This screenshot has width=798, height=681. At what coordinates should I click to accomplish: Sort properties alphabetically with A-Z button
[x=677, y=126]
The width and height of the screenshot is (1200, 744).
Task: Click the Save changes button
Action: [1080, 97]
○ ○ ○ ○ ○ ○ ○
Problem to work on:
Would you return the full set of entries, unchanged in every detail?

Reply to the task:
This screenshot has width=798, height=681. At what coordinates should I click to accomplish: Sort properties alphabetically with A-Z button
[x=677, y=126]
The width and height of the screenshot is (1200, 744).
Task: Click the Save changes button
Action: [1080, 97]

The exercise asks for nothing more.